Specialty Food Interest Peaks With Seasonal Nostalgia

It's the time of year when consumers seek out the familiar, remembering the holidays of the past, and make more of an effort to buy specialty foods that take them back to their youth.

"People are looking for 'authentic'," explains Marcia Mogelonsky, senior research analyst for Mintel. "They're going back to the source of the original taste."

Mogelonsky surveyed 284 specialty food operators and found that 40 percent of the products they sell are artisanal or handmade. Another interesting discovery was that 31 percent purchased ingredients within a 250-mile radius.

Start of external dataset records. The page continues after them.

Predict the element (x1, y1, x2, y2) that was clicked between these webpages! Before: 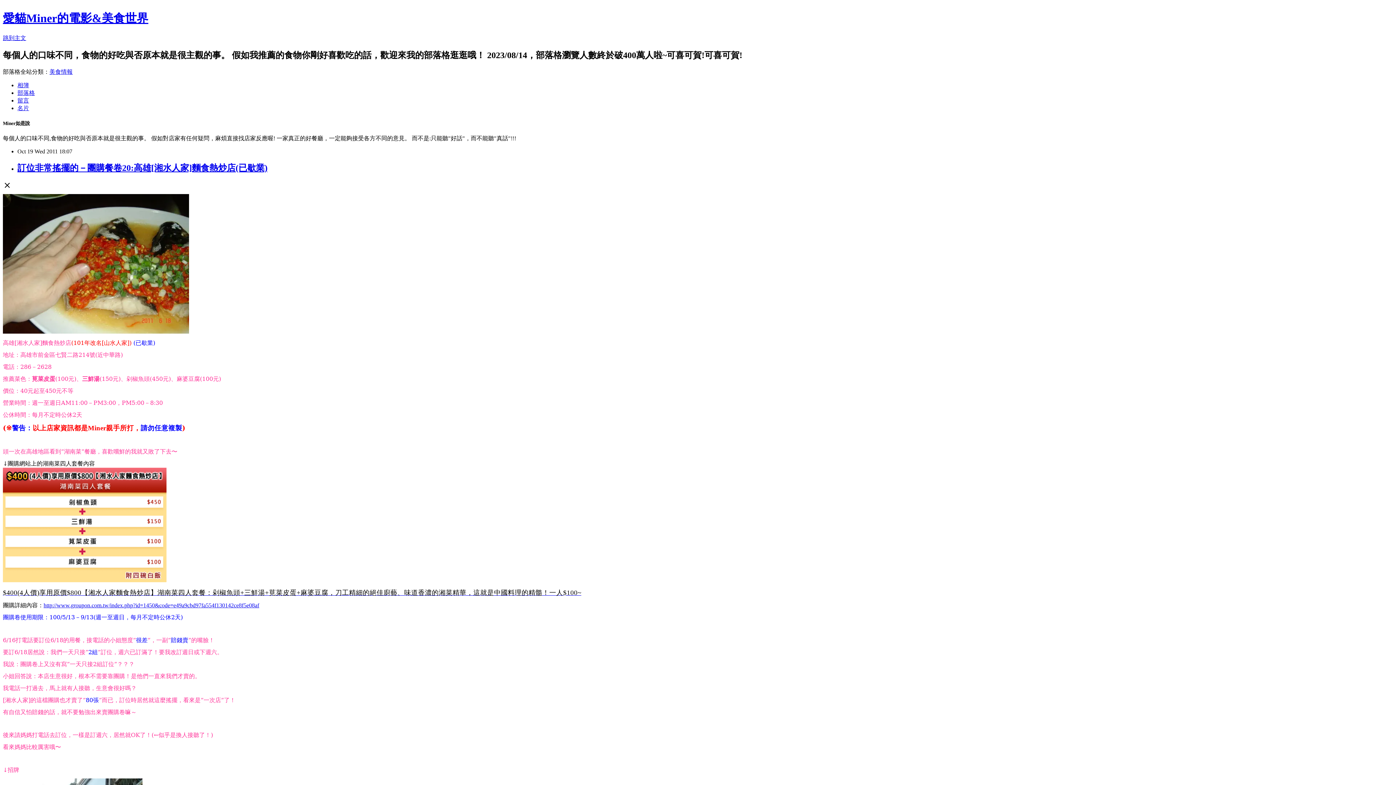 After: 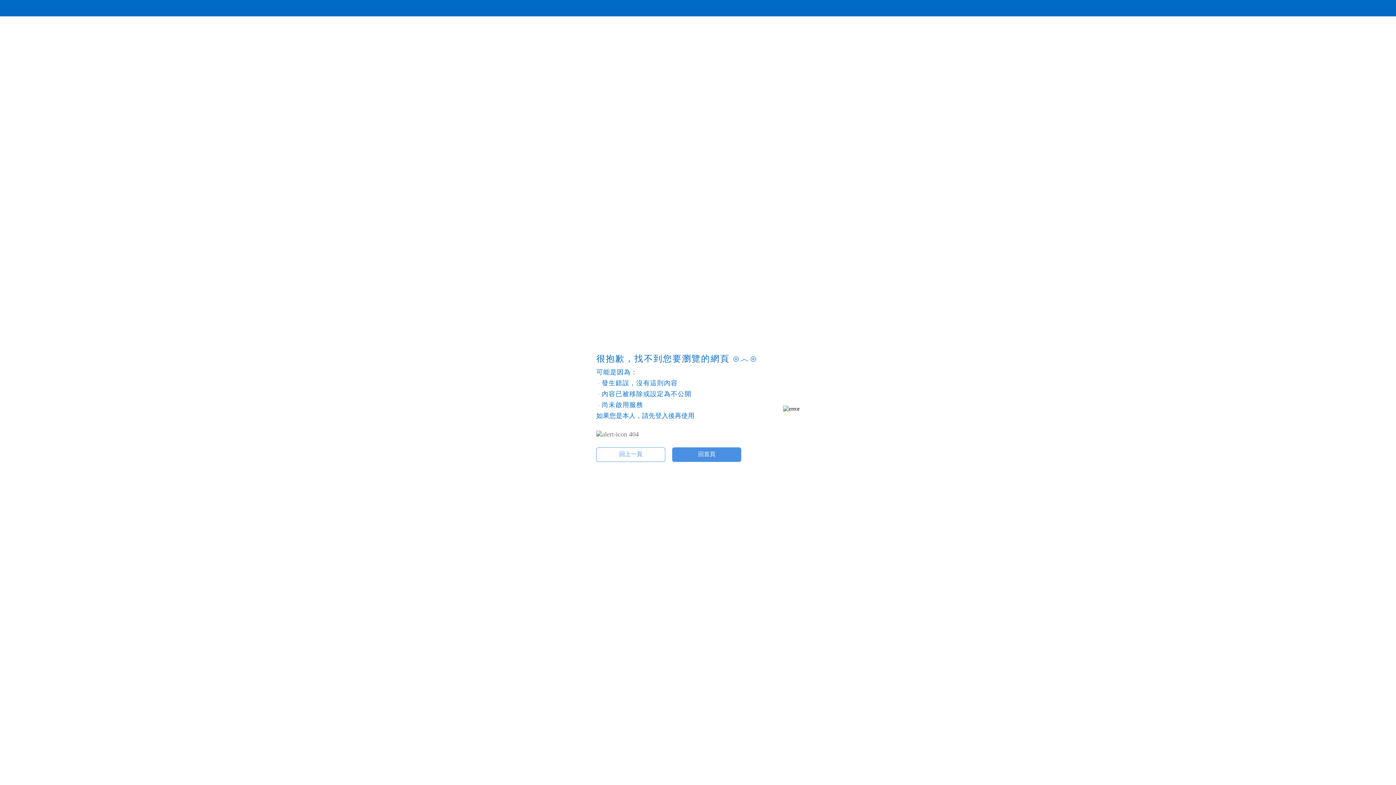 Action: bbox: (2, 577, 166, 583)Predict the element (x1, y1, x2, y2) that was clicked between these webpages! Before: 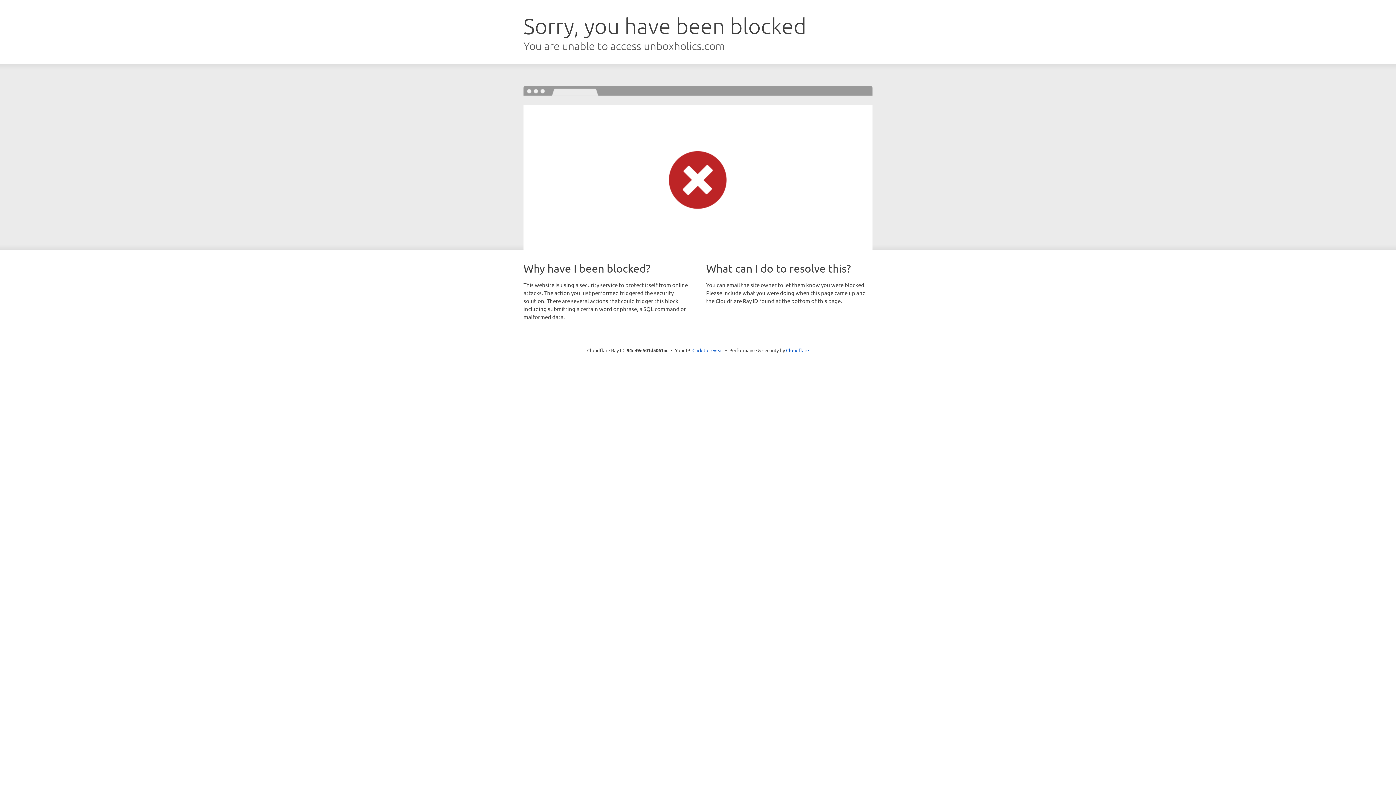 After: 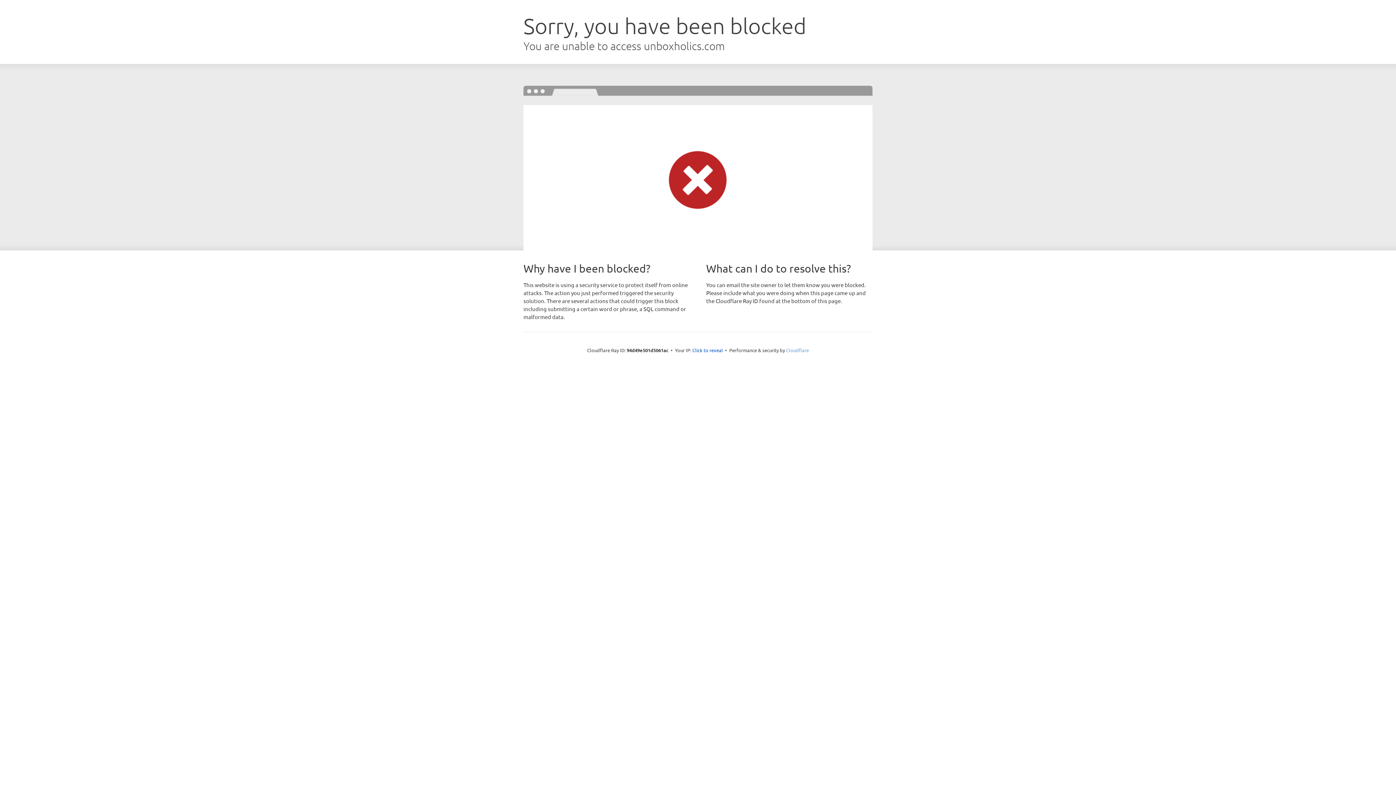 Action: bbox: (786, 347, 809, 353) label: CloudflarePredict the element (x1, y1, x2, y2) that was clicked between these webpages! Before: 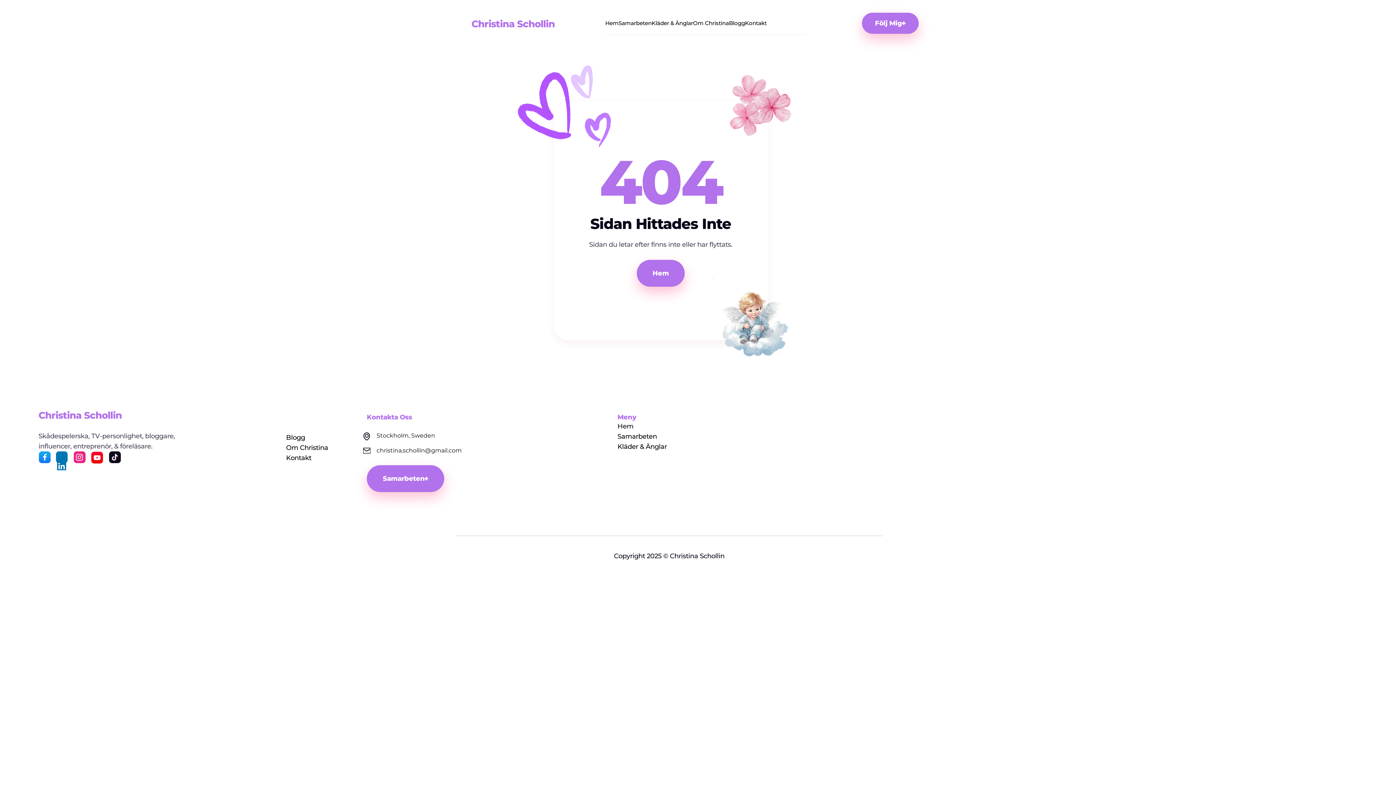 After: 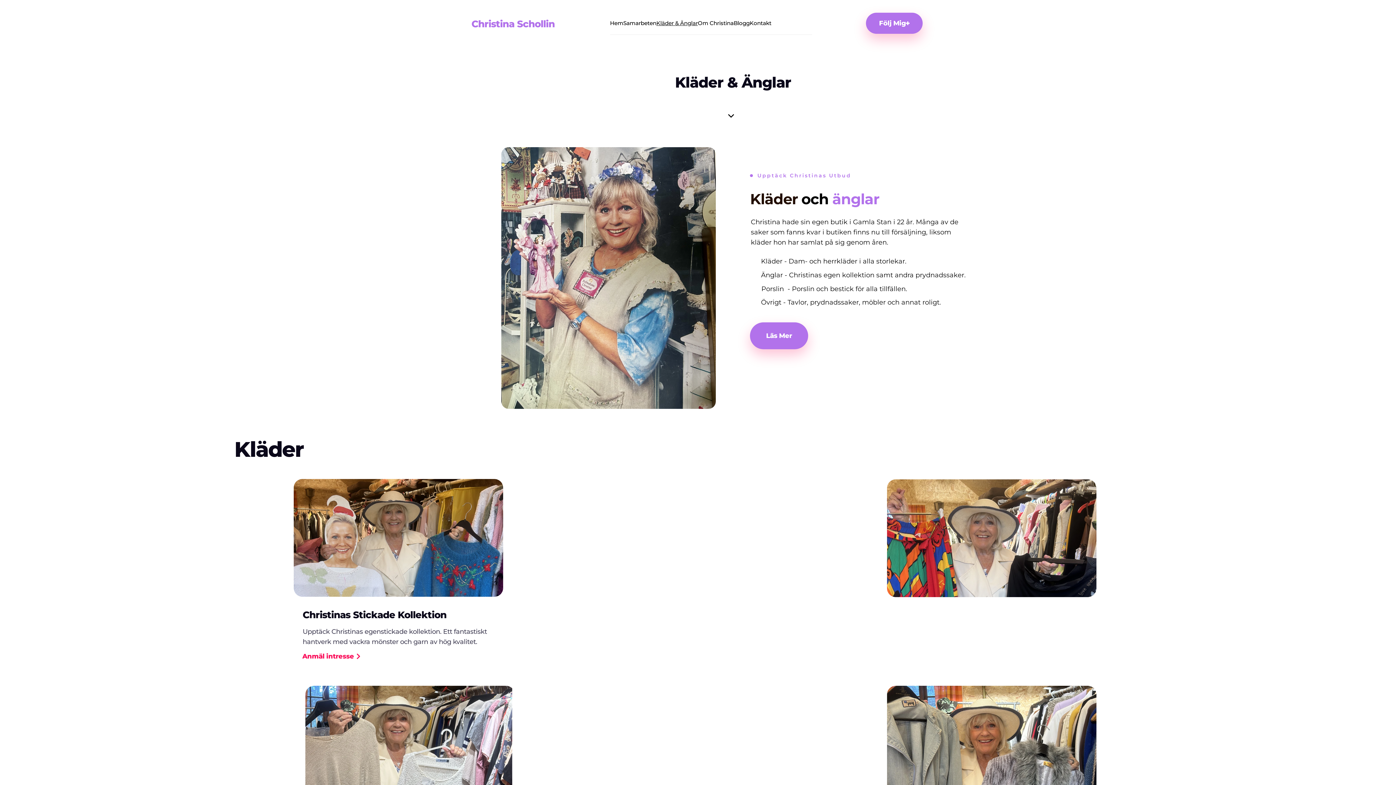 Action: label: Kläder & Änglar bbox: (617, 442, 666, 450)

"People like that," she said. "They like to know that what they're buying came from nearby." One third of consumers surveyed for her specialty foods report say they buy specialty foods to take home for the holidays.

Independent food retailers such as Markowycz's European Home Style Sausage on Michigan Avenue in Detroit will sell between 15,000 and 20,000 pounds of sausage in the 10 days around Christmas, according to a story in the Detroit News. The company does not advertise, depending on word of mouth before the phrase was coined.

For more than 50 years, Markowycz's has smoked its lean Polish sausages in a natural wood smokehouse on the premises. At the holidays, customers fill the store, buying sausages, smoked hams, lunch meats, stuffed cabbage and pierogi.